§ **Selected passage**
● ● ● ● ●
Advocates for Native American children say a pledge of a more aggressive federal role in Indian Child Welfare Act enforcement is good news for tribes and the children.
At the conclusion of the White House Tribal Nations Conference in Washington, D.C. this month, U.S. Attorney General Eric Holder briefly outlined the plan to require more compliance with ICWA.
"This federal initiative represents a long overdue recognition by the Department of Justice that, 38 years after Indian Child Welfare Act was enacted into law, the illegal and unnecessary removal of Indian children from their families continues," said A. Gay Kingman, executive director of the Great Plains Tribal Chairman's Association in Rapid City.
Of particular importance was Holder's announcement that the Department of Justice will intervene in state court cases involving Native American children to make sure that state agencies comply with the act.
"We are working to actively identify state-court cases where the United States can file briefs opposing the unnecessary and illegal removal of Indian children from their families and their tribal communities," Holder told the assemblage.
● ● ● ● ●
§ **Prompt**
Do these statements agree with the passage above on Indian Child Welfare Act enforcement? Answer yes or no for each, quoting the words that decide it. 1. Holder outlined the plan at the start of the White House Tribal Nations Conference. 2. Kingman leads an association based in Rapid City. 3. The Department of Justice will intervene in state court cases.

§ **Dataset section**
● ● ● ● ●
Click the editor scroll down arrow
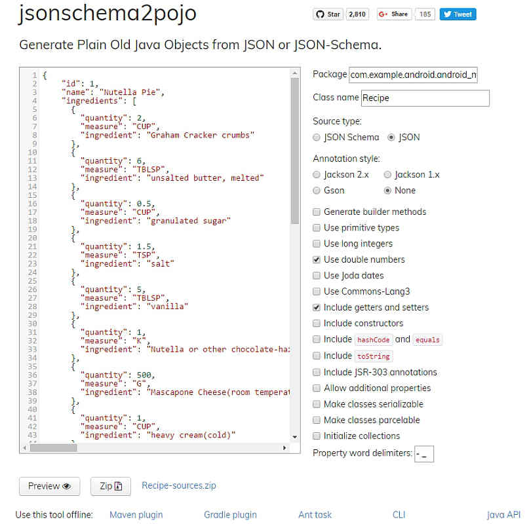point(294,437)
● ● ● ● ●
§ **Finished exercise**
1. No: "At the conclusion of the White House Tribal Nations Conference"
2. Yes: "executive director of the Great Plains Tribal Chairman's Association in Rapid City"
3. Yes: "the Department of Justice will intervene in state court cases involving Native American children"